Pelitanusantara.net – Martapura, Kamis (7/7/2022) Dewan Pengurus Daerah (DPD) Komite Nasional Pemuda Indonesia (KNPI) Kabupaten Banjar Kalimantan Selatan melakukan donasi buat warga tidak mampu yang mengalami penyakit melepuh pada bagian tubuh dan saat ini masih terbaring di rumahnya. Hal ini merupakan bagian dari kegiatan “KNPI Peduli”.
Warga Desa Keliling Benteng Tengah RT 02 Kecamatan Martapura Barat, Kabupaten Banjar Kalimantan Selatan Muhammad Fauji (40) menderita penyakit yang membuat sekujur badannya melepuh, kondisi melepuh tersebut sudah dialamanya cukup lama.
Anggota DPD KNPI Kabupaten Banjar yang juga warga Desa Keliling Benteng Tengah Muhammad Yasir, ia mengatakan bahwa kegiatan ini dilaksanakan setelah melihat kondisi penyakit serta ekonomi warga yang menderita penyakit langka tersebut. Kemudian kami koordinasikan dengan Bung Rahmat Saleh, S.HI selaku Ketua DPD KNPI Kabupaten Banjar beserta jajaran pengurus lainnya.
Selanjutnya dilaksanakan open donasi.
“Kami sudah melakukan penggalangan dana untuk warga yang sedang sakit dan membutuhkan bantuan, sudah kami buka donasi tersebut dan kami serahkan hari ini dengan jumlah sumbangan sebesar Rp. 1.413.000,” ungkapnya.

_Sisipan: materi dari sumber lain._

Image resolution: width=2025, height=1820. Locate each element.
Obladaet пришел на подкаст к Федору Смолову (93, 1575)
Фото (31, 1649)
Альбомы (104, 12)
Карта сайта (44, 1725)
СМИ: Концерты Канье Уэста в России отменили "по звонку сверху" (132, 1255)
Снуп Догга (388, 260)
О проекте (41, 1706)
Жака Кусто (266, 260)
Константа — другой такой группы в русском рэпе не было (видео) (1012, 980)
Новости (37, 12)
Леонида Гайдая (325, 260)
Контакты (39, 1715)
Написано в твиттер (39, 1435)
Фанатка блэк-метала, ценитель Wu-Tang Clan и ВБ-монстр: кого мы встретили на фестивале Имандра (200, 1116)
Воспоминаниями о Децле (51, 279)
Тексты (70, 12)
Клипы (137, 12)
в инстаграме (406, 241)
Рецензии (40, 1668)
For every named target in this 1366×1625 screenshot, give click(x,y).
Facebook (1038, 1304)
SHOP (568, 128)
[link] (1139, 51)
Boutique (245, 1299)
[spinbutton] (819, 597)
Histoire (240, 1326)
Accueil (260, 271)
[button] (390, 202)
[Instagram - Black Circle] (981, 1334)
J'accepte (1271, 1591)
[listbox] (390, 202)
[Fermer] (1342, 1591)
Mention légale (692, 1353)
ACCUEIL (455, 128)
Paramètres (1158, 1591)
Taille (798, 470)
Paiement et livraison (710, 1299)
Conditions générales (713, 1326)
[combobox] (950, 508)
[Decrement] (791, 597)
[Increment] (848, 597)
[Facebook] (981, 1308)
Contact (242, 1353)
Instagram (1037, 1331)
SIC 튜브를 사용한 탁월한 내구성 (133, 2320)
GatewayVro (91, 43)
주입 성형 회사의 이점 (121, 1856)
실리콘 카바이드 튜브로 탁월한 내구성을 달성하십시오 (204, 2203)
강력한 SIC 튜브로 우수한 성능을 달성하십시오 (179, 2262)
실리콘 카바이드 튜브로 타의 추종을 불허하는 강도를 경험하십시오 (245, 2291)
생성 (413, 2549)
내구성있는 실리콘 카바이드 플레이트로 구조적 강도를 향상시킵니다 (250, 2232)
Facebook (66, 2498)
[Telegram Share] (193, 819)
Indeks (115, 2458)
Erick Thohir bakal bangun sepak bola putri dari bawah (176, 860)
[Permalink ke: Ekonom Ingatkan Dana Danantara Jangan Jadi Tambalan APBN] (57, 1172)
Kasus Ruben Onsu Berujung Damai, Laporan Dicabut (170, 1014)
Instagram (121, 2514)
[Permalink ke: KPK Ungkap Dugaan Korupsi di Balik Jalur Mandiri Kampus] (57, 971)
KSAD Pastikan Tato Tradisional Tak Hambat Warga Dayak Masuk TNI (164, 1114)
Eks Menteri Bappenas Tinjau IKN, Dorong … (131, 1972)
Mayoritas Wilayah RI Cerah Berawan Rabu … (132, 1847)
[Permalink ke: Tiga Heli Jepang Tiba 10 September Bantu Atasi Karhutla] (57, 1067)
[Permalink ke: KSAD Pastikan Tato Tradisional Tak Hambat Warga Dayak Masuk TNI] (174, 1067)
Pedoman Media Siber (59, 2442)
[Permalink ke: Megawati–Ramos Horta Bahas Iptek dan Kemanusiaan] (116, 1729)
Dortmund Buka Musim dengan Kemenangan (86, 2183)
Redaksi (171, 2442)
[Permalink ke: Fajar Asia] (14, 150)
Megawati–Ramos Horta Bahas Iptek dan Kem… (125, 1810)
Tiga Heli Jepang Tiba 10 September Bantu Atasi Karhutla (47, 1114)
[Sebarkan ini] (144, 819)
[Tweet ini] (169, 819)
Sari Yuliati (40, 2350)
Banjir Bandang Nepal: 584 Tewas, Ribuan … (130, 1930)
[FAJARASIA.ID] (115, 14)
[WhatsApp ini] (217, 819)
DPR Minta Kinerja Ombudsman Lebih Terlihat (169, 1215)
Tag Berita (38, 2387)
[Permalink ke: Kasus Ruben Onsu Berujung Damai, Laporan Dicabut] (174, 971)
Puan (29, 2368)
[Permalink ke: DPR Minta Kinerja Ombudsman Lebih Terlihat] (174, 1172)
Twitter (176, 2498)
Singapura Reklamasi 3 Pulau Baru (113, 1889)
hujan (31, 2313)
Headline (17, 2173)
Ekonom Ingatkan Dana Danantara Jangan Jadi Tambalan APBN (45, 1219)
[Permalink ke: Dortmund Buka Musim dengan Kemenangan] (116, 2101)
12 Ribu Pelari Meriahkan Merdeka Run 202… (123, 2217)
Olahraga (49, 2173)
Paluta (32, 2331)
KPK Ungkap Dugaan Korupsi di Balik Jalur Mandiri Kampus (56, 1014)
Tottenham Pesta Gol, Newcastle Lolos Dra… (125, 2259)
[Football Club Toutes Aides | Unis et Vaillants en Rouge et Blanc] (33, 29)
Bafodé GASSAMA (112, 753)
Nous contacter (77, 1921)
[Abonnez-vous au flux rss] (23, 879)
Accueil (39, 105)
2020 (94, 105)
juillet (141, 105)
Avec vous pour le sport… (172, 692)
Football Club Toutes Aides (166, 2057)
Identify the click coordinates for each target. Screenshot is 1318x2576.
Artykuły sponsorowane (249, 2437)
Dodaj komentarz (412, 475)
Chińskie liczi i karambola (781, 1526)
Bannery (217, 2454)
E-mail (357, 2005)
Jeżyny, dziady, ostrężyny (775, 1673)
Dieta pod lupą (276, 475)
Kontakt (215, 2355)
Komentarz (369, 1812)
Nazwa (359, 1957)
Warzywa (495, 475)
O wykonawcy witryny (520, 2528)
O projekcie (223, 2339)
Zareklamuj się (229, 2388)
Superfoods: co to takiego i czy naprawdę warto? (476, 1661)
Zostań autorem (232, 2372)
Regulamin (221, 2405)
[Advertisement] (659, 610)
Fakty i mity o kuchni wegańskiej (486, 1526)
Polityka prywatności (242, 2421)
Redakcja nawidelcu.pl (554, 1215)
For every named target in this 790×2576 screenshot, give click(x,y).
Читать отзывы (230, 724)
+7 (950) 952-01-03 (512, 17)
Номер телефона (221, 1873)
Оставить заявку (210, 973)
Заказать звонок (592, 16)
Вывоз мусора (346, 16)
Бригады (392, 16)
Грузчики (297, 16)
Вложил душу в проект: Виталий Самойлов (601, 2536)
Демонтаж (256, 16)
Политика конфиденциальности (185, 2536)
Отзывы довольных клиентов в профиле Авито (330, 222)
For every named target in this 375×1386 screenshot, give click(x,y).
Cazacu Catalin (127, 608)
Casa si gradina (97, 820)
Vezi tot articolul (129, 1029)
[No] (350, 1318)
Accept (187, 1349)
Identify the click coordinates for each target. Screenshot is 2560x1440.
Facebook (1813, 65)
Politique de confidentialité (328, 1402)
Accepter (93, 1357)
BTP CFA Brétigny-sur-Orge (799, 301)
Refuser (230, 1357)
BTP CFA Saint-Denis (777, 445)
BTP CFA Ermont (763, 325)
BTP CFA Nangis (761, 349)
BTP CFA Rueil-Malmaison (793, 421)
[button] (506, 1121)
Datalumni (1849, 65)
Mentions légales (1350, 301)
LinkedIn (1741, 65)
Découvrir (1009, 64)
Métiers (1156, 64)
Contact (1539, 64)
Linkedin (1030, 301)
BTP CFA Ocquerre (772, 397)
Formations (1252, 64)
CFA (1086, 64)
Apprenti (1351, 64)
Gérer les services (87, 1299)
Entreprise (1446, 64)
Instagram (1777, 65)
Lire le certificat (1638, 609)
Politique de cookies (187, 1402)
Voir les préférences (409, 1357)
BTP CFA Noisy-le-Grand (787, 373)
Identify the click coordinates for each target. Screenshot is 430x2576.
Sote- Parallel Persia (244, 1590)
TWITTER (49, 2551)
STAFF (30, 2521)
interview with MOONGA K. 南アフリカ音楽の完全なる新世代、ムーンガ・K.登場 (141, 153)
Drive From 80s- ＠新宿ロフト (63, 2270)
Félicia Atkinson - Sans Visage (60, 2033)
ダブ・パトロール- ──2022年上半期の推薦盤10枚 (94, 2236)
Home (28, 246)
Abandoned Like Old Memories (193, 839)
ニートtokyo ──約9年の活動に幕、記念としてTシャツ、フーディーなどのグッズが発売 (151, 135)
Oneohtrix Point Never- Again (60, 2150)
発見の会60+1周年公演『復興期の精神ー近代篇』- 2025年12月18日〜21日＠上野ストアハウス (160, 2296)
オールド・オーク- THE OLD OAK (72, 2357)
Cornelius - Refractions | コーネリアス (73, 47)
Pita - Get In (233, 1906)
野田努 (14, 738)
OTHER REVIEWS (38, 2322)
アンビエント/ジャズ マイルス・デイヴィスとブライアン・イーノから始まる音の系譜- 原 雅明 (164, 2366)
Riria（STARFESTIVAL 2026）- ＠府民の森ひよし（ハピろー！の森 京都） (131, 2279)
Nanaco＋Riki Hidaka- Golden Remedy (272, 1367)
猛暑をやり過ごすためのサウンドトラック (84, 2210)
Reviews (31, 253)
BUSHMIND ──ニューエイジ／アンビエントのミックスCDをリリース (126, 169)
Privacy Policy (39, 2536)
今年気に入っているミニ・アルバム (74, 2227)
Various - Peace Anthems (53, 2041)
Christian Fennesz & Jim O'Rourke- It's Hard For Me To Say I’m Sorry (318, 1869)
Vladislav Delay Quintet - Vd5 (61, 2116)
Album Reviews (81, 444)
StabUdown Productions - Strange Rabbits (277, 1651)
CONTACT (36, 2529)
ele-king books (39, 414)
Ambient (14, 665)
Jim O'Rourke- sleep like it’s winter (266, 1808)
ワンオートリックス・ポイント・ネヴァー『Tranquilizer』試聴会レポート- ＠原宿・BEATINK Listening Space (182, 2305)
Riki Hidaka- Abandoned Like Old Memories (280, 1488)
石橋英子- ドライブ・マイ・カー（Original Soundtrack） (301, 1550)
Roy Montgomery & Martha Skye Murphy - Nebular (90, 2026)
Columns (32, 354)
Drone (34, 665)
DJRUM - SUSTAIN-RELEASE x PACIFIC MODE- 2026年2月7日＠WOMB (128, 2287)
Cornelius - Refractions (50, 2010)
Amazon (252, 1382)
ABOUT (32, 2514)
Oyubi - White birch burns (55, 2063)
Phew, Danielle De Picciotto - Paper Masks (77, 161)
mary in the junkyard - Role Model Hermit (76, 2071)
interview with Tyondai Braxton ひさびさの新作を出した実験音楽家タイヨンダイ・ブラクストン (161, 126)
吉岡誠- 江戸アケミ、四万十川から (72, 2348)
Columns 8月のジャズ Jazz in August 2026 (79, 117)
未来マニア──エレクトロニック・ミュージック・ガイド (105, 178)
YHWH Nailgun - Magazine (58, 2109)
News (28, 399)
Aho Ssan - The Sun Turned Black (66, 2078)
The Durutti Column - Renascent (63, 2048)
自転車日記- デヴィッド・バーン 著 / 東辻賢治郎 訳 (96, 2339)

Bantuan tersebut secara langsung diserahkan kepada korban, Muhammad Yasir menjelaskan, walau bantuan yang kita berikan tidak seberapa, semoga bantuan ini bisa digunakan untuk pengobatan dan sebagainya.
“Ini kepedulian kita terhadap warga yang mendapat musibah seperti ini, dan kita berharap nantinya bisa lagi memberikan bantuan kepada warga yang mendapat musibah dan sebagainya,” ungkapnya
Muhammad Fauji dan keluarga menyambut gembira donasi yg diserahkan pihak DPD KNPI Kab. Banjar ini.
Muhammad Fauji juga menuturkan bahwa dirinya merasakan penyakit ini sudah lama, namun merasakan begitu sakitnya akibat melepuh tersebut dalam seminggu terakhir ini dan harus melakukan pengobatan.
“Setelah merasa perih, langsung memeriksakan ke bidan desa yang ada di Desa Keliling Benteng Tengah, bidan menyarankan untuk ke puskesmas, setelah periksa di puskesmas pihak puskesmas menyarankan untuk ke rumah sakit,” tuturnya.
Pada hari sabtu tanggal 2 Juli 2022 penderita dirujuk kerumah sakit dengan bantuan program pemerintah Bagamis karena tergolong masyarakat yang tidak mampu.